ETL Developer - Bilingual
The ideal candidate should have strong experience in SQL, ETL development, and data transformation, along with exposure to modern AI-assisted development tools and automation practices. Experience working with US Healthcare data environments is highly preferred.
- Design, develop, test, and maintain ETL workflows and data pipelines.
- Integrate data from multiple on-prem and cloud-based systems.
- Develop and maintain data models, mappings, and data dictionaries.
- Monitor ETL jobs, troubleshoot failures, and resolve data quality issues.
- Collaborate with analysts, business teams, and stakeholders to understand integration requirements.
- Ensure data accuracy, consistency, completeness, and scalability across pipelines.
- Maintain technical documentation for ETL processes and data architecture.
- Implement best practices for ETL deployment, version control, and CI/CD.
- Utilize AI-assisted coding and automation tools to improve development efficiency and debugging.
- Support continuous improvements in data quality, performance, and operational reliability.
- Stay current with emerging ETL, cloud, and AI-driven data engineering technologies.
- Exposure to US Healthcare data standards such as HL7, FHIR, EDI 837/835, and claims processing.
- Understanding of HIPAA compliance and secure healthcare data handling practices.
Requirements
- Bachelor’s degree in Computer Science, Information Technology, or related field.
- 3–5 years of hands-on ETL development experience.
- Strong experience with ETL tools such as Talend or SSIS.
- Strong SQL skills and experience with databases such as SQL Server, Oracle, MySQL, or Azure SQL.
- Experience with cloud and on-prem data environments.
- Familiarity with Git and CI/CD deployment practices.
- Experience using AI coding assistants or automation tools in development workflows.

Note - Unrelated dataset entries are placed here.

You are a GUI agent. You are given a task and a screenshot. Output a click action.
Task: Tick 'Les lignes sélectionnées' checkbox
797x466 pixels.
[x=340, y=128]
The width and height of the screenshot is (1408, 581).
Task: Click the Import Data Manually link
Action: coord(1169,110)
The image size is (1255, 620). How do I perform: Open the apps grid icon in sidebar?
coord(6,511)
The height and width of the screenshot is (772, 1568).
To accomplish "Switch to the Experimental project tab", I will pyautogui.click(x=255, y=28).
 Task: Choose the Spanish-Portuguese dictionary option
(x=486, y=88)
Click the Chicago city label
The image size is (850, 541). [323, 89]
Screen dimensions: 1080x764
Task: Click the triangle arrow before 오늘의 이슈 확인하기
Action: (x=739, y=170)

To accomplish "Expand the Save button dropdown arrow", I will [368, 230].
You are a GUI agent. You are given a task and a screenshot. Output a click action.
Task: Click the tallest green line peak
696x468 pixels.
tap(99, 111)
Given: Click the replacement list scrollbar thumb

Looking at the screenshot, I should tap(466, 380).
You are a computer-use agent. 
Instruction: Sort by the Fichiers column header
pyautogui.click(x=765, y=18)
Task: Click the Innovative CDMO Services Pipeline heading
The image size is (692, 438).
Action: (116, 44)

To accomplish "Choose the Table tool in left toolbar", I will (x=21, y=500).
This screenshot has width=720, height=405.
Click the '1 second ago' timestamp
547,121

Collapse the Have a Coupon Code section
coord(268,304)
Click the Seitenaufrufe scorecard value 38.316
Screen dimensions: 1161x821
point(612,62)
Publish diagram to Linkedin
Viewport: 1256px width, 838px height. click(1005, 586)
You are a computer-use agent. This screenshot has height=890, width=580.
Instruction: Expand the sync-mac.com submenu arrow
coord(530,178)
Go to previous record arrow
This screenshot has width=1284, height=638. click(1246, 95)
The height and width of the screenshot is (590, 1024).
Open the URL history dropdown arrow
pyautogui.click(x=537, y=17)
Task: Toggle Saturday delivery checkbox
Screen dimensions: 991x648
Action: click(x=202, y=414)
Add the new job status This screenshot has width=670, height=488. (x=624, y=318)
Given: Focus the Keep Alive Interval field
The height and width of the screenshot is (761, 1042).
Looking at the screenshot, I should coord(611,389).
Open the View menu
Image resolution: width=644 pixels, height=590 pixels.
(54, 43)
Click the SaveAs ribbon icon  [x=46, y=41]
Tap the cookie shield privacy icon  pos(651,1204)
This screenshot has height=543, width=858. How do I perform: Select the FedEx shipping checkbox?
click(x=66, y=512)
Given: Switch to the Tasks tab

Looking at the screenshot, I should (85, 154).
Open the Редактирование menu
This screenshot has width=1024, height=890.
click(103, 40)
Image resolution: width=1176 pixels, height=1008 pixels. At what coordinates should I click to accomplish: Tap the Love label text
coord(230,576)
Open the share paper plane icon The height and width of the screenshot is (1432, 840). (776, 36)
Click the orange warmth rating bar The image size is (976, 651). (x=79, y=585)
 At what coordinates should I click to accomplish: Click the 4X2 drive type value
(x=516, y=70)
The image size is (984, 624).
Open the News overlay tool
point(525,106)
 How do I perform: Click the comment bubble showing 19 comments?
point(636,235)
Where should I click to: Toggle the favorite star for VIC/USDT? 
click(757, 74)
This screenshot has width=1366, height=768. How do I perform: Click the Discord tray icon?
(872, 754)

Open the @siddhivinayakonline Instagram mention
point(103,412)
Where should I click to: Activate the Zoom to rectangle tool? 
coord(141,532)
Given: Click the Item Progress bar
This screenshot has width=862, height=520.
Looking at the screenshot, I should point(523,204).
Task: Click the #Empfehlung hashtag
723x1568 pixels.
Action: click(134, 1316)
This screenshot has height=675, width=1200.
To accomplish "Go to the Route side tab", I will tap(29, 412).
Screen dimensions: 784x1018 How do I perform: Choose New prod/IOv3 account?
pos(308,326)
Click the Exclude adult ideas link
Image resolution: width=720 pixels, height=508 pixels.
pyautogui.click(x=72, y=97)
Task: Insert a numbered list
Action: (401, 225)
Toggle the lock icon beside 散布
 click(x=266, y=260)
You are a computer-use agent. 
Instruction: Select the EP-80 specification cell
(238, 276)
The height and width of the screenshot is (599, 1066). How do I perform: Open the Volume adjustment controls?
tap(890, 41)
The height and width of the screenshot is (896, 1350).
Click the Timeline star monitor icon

- Strong analytical, troubleshooting, and problem-solving abilities.
- Excellent communication and collaboration skills.
- Ability to work independently in a fast-paced environment.
- Experience with Azure Data Factory, AWS Glue, Databricks, or similar cloud ETL platforms.
- Knowledge of Python or Spark for large-scale data transformations.
- Familiarity with data governance and metadata management tools.
- Exposure to AI/ML data pipelines or MLOps workflows.
- Healthcare domain experience is a plus.